EXTRACTED ENTRIES =>

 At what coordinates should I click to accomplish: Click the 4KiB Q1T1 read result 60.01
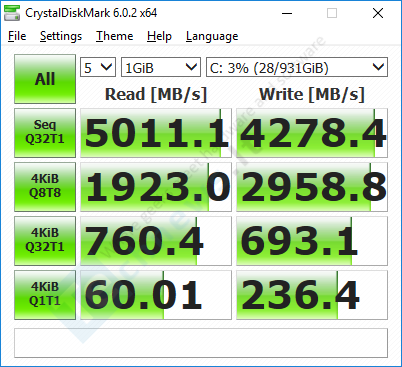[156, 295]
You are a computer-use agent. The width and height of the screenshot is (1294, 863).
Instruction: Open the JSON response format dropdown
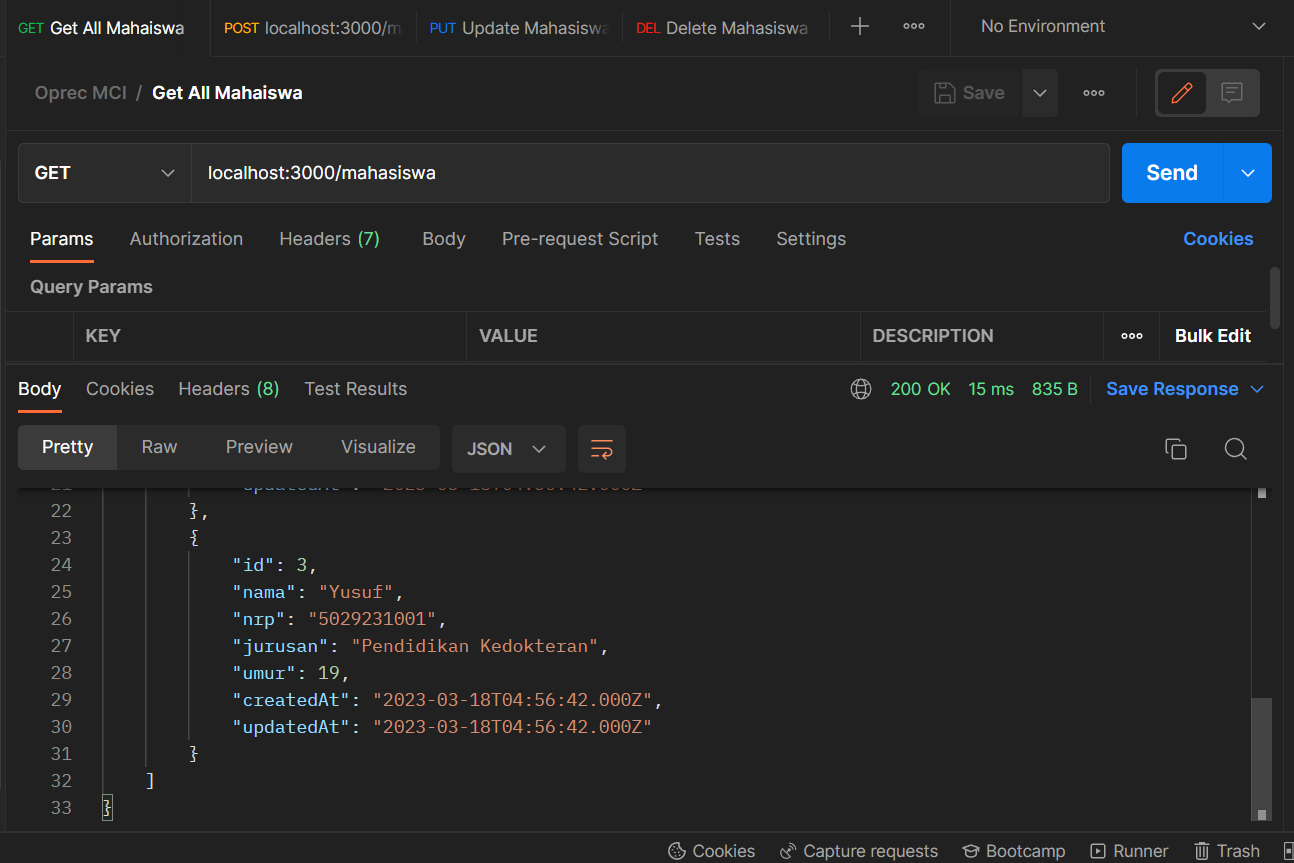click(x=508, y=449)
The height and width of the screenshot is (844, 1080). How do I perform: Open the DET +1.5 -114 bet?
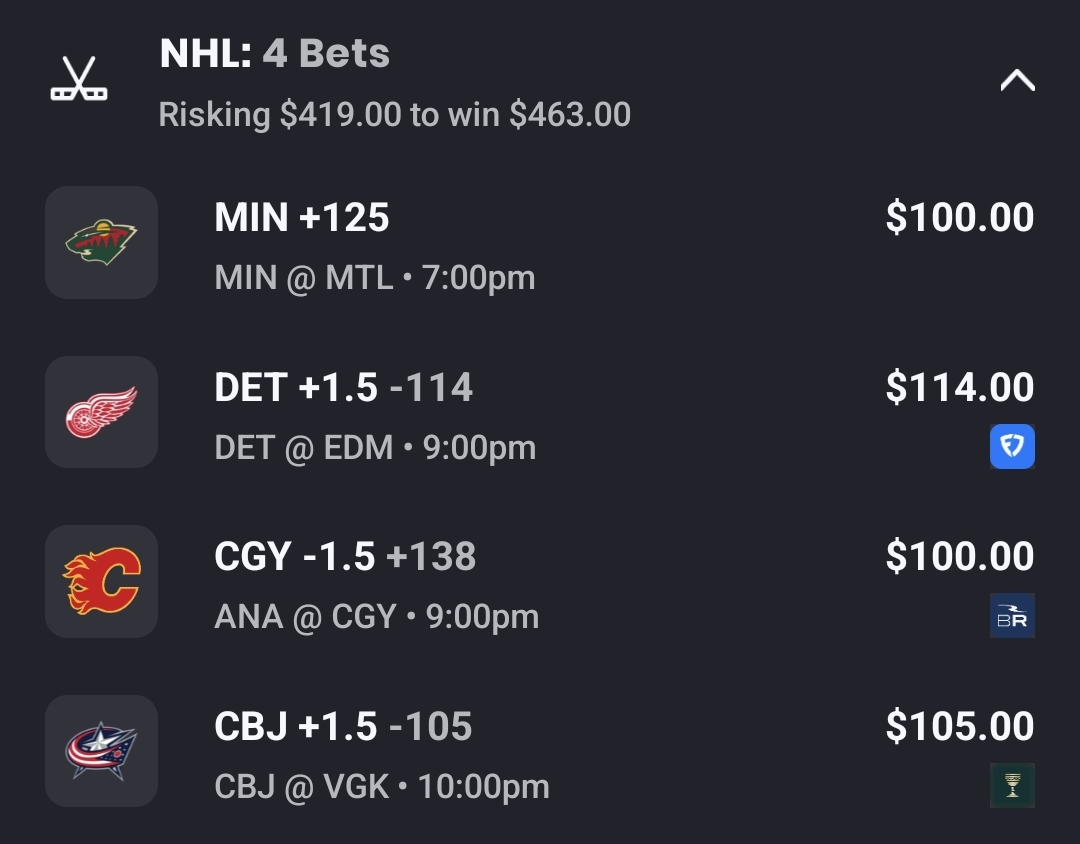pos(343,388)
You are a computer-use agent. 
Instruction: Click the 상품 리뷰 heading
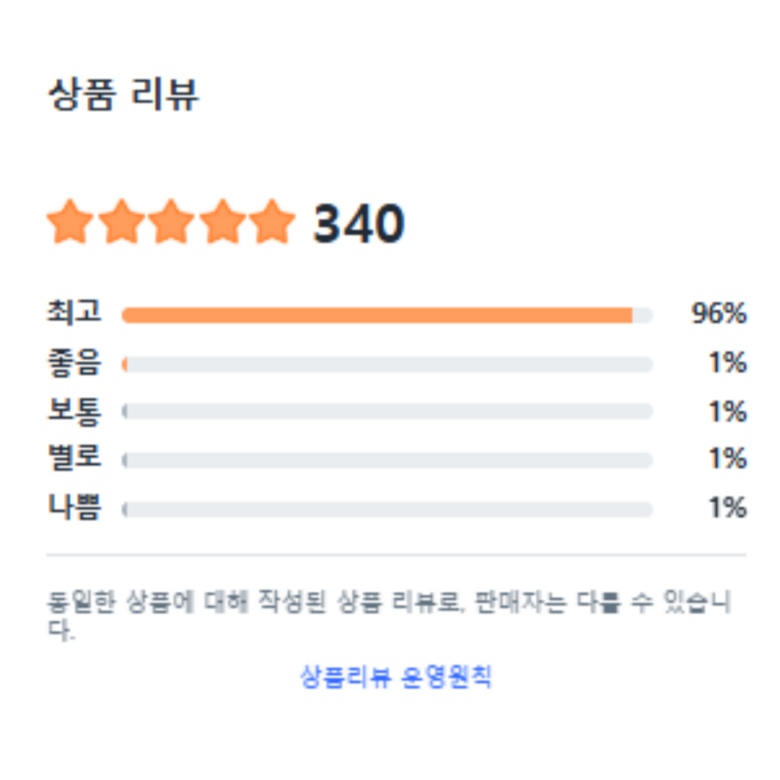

EXERCISE REQUIREMENTS => Set down every entry above exactly as written, but skip the pictures.

FINISHED EXERCISE =>
 At what coordinates should I click to accomplish: Click the 4KiB Q1T1 read result 60.01
[156, 295]
You are a computer-use agent. The width and height of the screenshot is (1294, 863).
Instruction: Open the JSON response format dropdown
click(x=508, y=449)
The height and width of the screenshot is (844, 1080). How do I perform: Open the DET +1.5 -114 bet?
pos(343,388)
You are a computer-use agent. 
Instruction: Click the 상품 리뷰 heading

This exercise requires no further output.